Five years ago, the Gauteng Health Department committed itself to rebuilding the ninestorey structure, which accommodated up to 350 beds in its heyday.
The reopening of its doors would have eased the high in-flow of patients at the nearby Tembisa and Edenvale hospitals in Ekurhuleni.
The department said construction would start in March 2013 and was to have been completed by July 2014. At the time, the department said the hospital was closed in 1996 because of the low-patient intake.
In November 2016 thenhealth MEC Qedani Mahlangu said the hospital would be demolished for renovations by January. But this too did not materialise.

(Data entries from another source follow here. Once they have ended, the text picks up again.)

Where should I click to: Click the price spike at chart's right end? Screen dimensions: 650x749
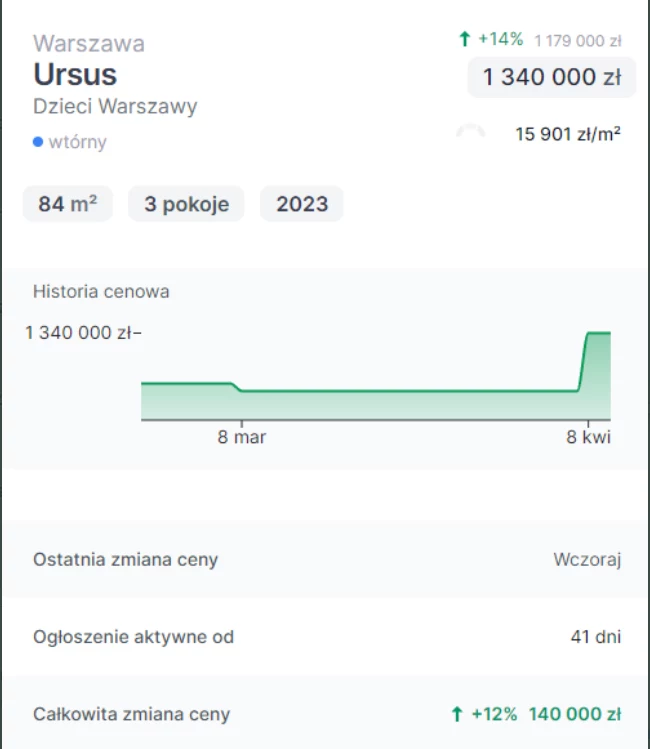[596, 335]
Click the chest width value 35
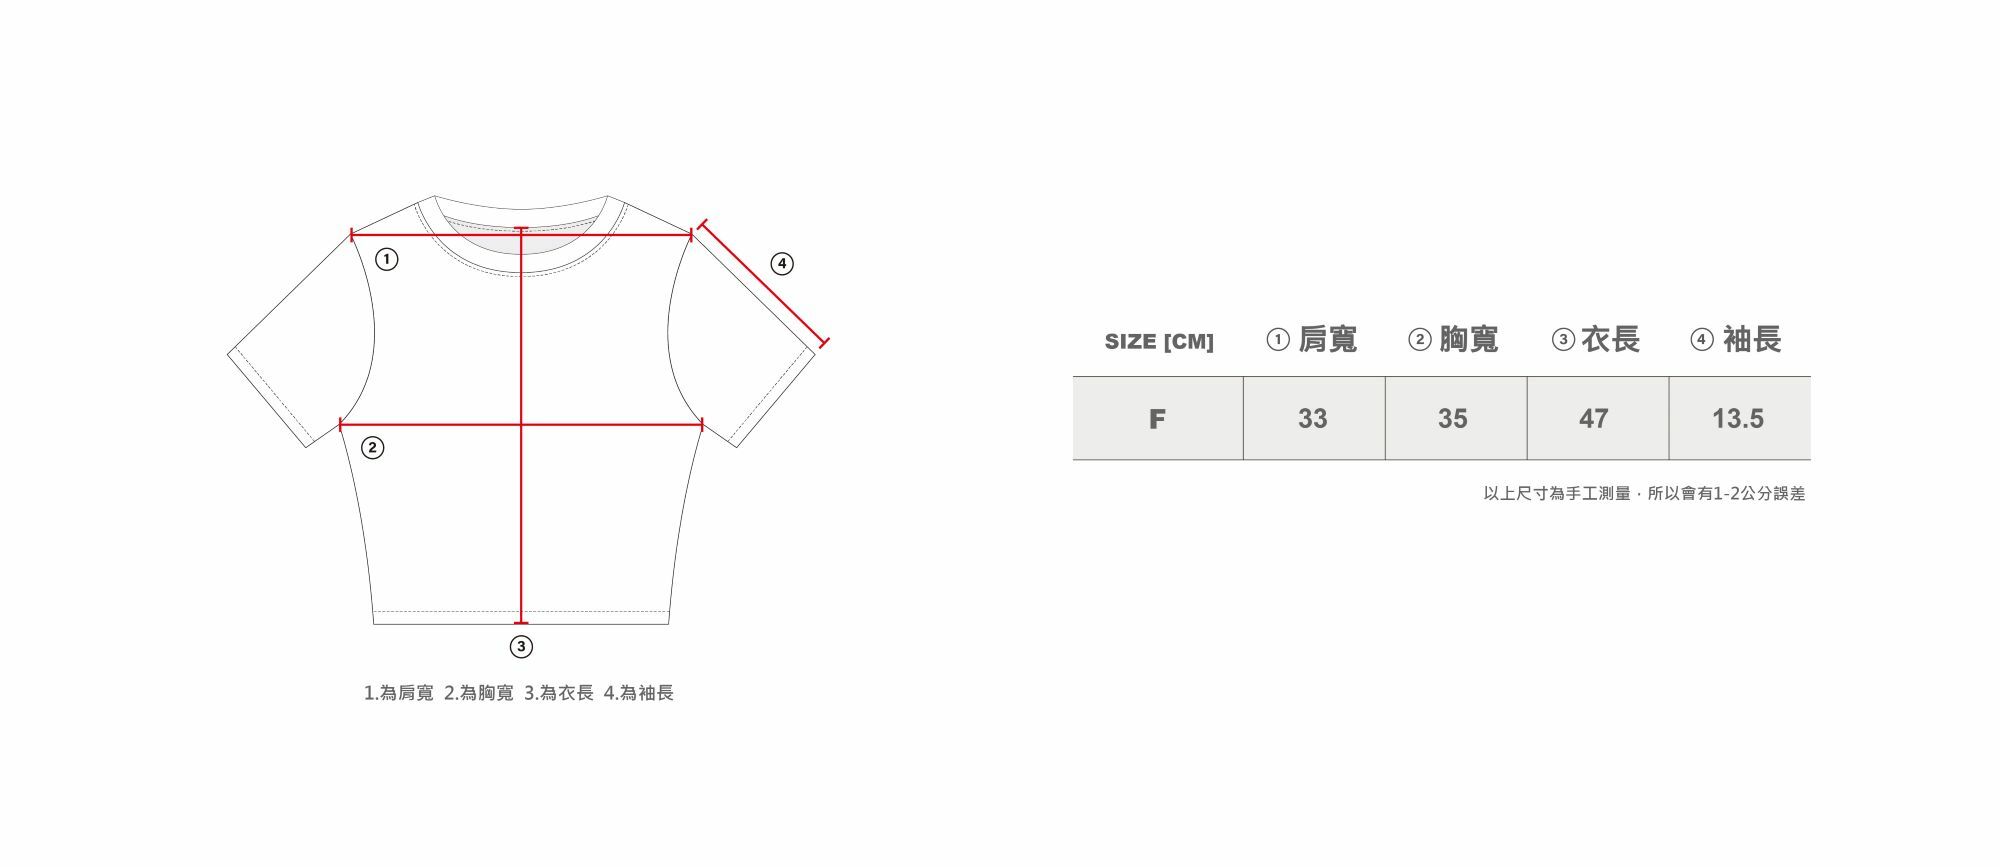Viewport: 2000px width, 867px height. (1453, 419)
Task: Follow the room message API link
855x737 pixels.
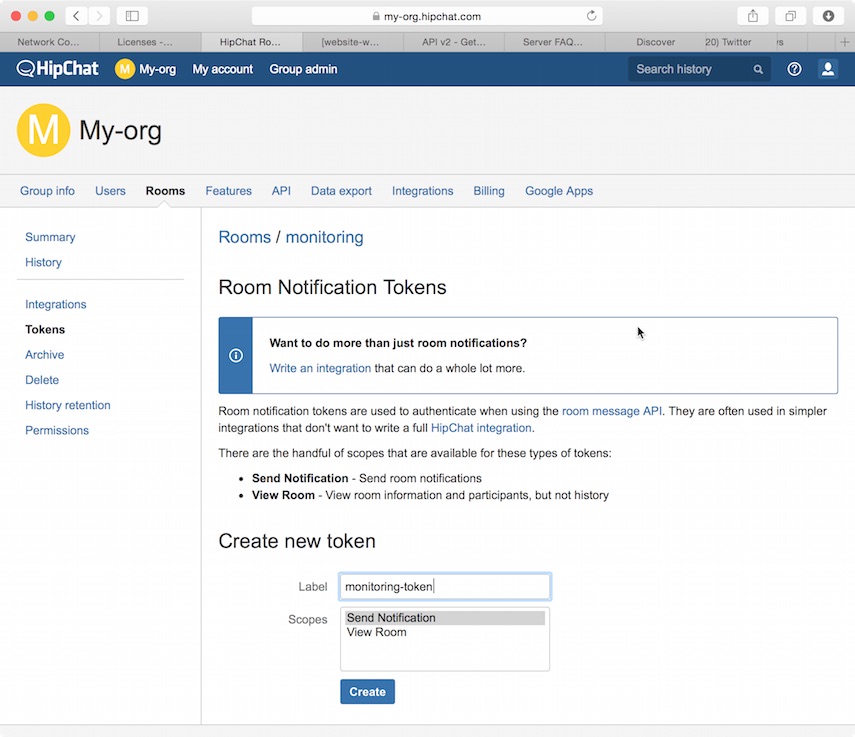Action: (611, 410)
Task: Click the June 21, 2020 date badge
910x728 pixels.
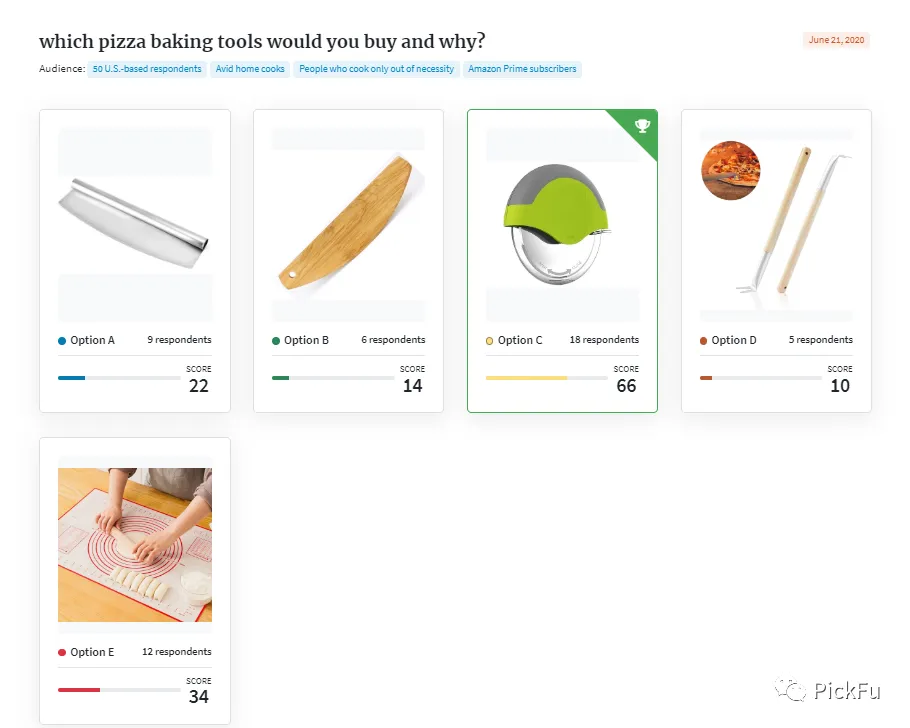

Since the 2013 commitment, almost nothing has been done to the site except for paint markings on the driveway near the reception area and the erection of a high fence on the perimeters in September.
The rusted medical and theatre equipment and patient files that were left when the hospital suddenly closed 21 years ago, are still kept there.
Another security company was hired in 2013 after it emerged that their predecessors were taking bribes from teenagers who seemed fascinated by the so-called haunted hospital.
The department allegedly spends about R1m a year on securing the hospital, which was targeted by vandals in the past. The building was also being used as a hideout for criminals, who terrorised homeowners in Van Riebeeck Park.
Top Six Security Services supervisor Xolani Radebe said crime and vandalism has gone down drastically since the erection of the fence. “But we still get people who are fascinated by this building and they would come and ask to shoot music videos or commentaries here. We refer them to the department,” said Radebe.
Deon Aspeling, of Estpro Estate, said the area near the the hospital still had value for property owners and since the closure of the hospital, many of its doctors bought property nearby and converted it into consulting rooms.
This was done in the hope that the hospital would reopen soon.
“Homes closer to the hospital have lost value. The other negative effect is that those doctors’ offices will be too costly to buy and convert into a house,” said Aspeling.
According to Mahlangu’s written reply to DA questions in the legislature in November, the demolition should have been completed in January.
Last week, the department’s spokesperson, Prince Hamnca, could only say: “The department is currently in a planning phase with regard to the revamping of this institution.”
He did not reply to follow-up questions.
GOING TO WASTE: Kempton Park Hospital has been left to slide into decay after it was abandoned 21 years ago.
KEEPING CRIMINALS AT BAY: Since 2013 nothing has been done at the site, apart from minimal paint work and the erection of a security fence.